Source data:

━━━━━━━━

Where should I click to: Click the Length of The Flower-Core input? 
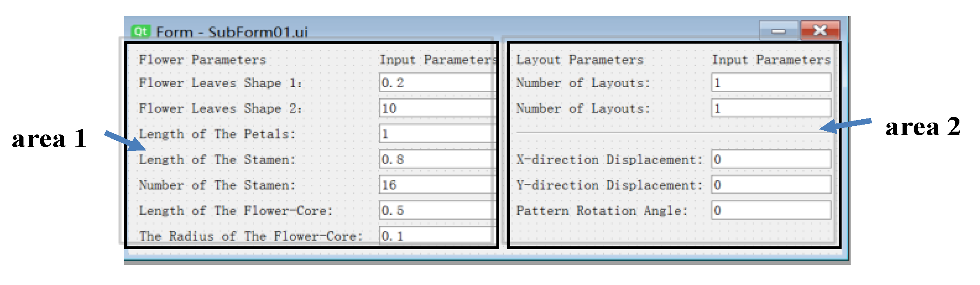coord(437,211)
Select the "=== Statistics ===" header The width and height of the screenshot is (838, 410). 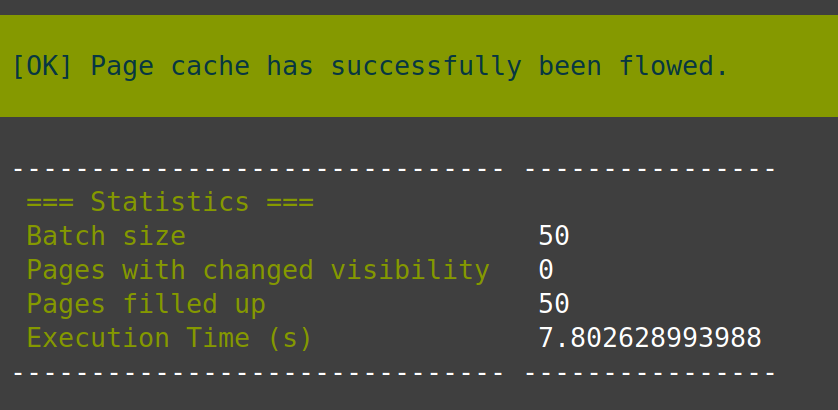(x=170, y=202)
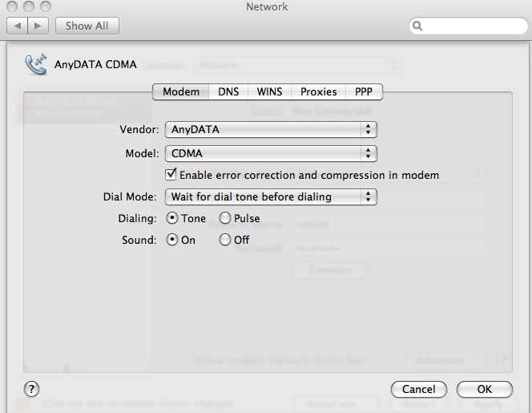Click the Show All toolbar button

coord(87,26)
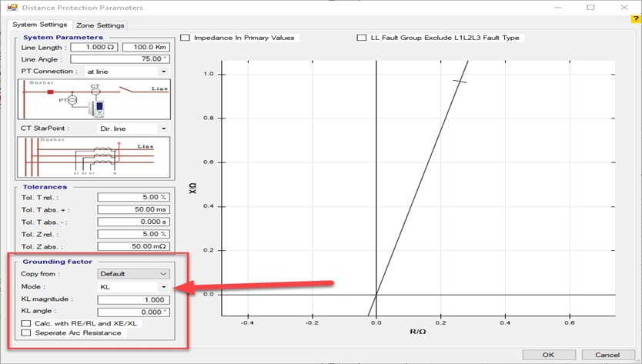Click the CT StarPoint wiring diagram
This screenshot has width=642, height=364.
(94, 157)
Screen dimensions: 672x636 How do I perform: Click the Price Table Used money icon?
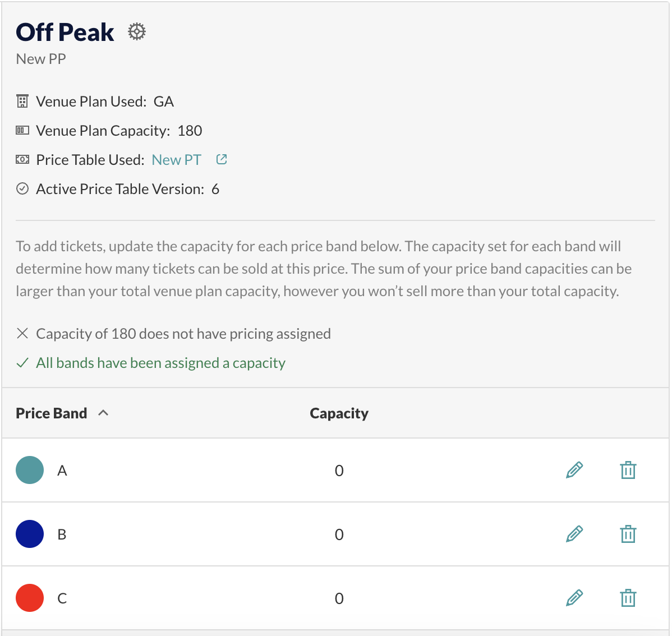tap(22, 159)
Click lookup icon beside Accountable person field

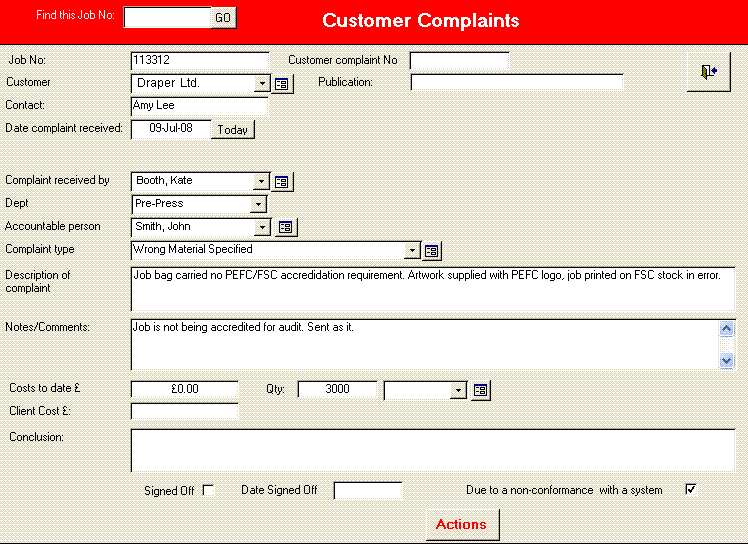point(287,227)
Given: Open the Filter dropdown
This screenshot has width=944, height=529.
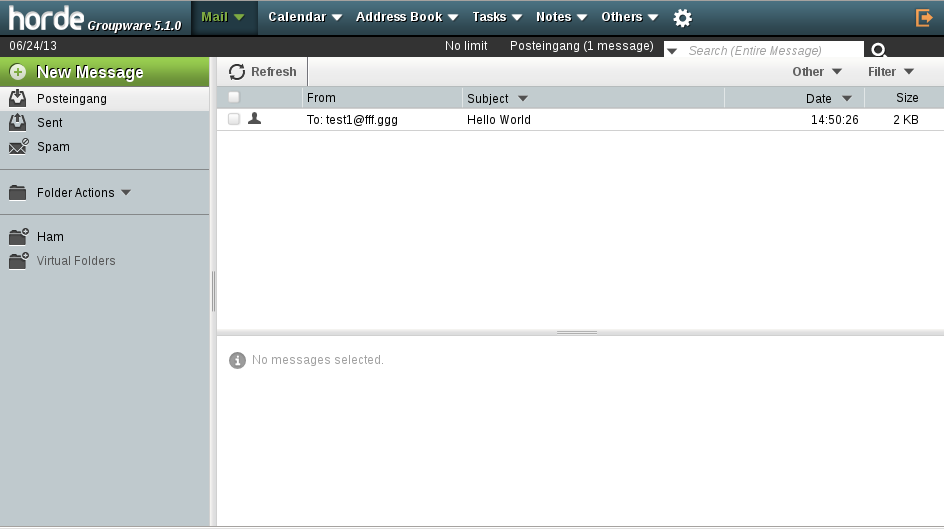Looking at the screenshot, I should 890,72.
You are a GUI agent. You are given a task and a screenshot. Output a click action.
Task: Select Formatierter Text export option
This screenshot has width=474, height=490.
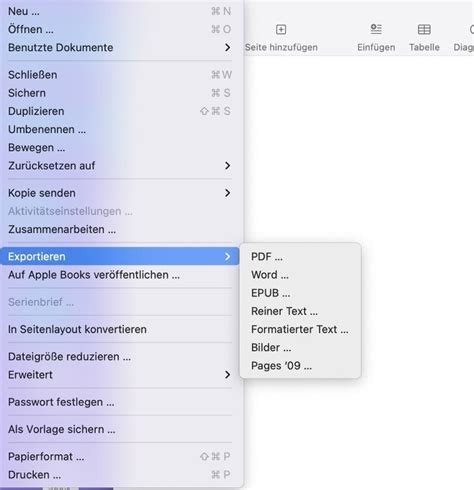tap(300, 329)
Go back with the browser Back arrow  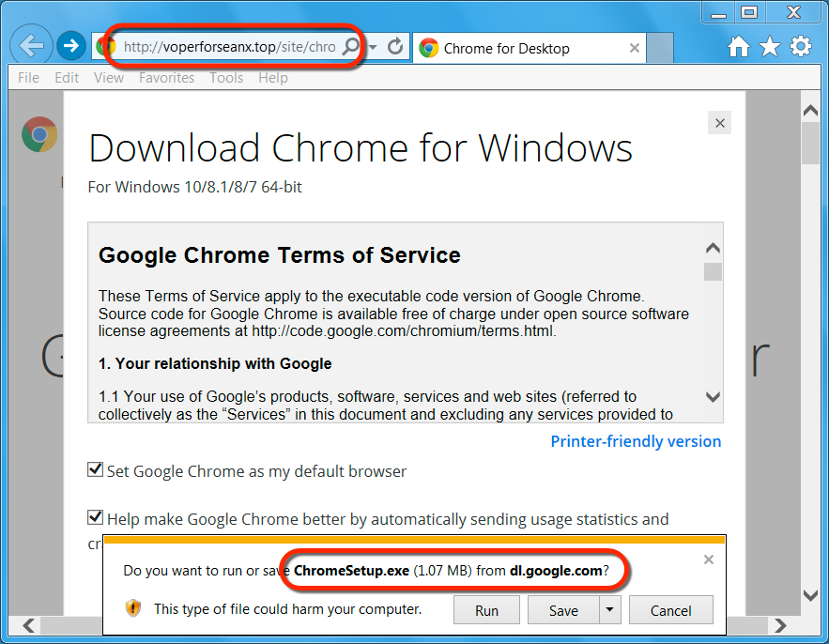[x=31, y=46]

━━━━━━━━

The lines to copy exactly start with the line above that has "Screen dimensions: 672x636" and go on through the line that has "You are a GUI"; please include both, add nothing else, and omit the pictures.

RESULT FOR THIS EXERCISE:
Screen dimensions: 672x636 How do I perform: Click the Price Table Used money icon?
tap(22, 159)
Click lookup icon beside Accountable person field

point(287,227)
Given: Open the Filter dropdown
This screenshot has width=944, height=529.
Looking at the screenshot, I should 890,72.
You are a GUI agent. You are given a task and a screenshot. Output a click action.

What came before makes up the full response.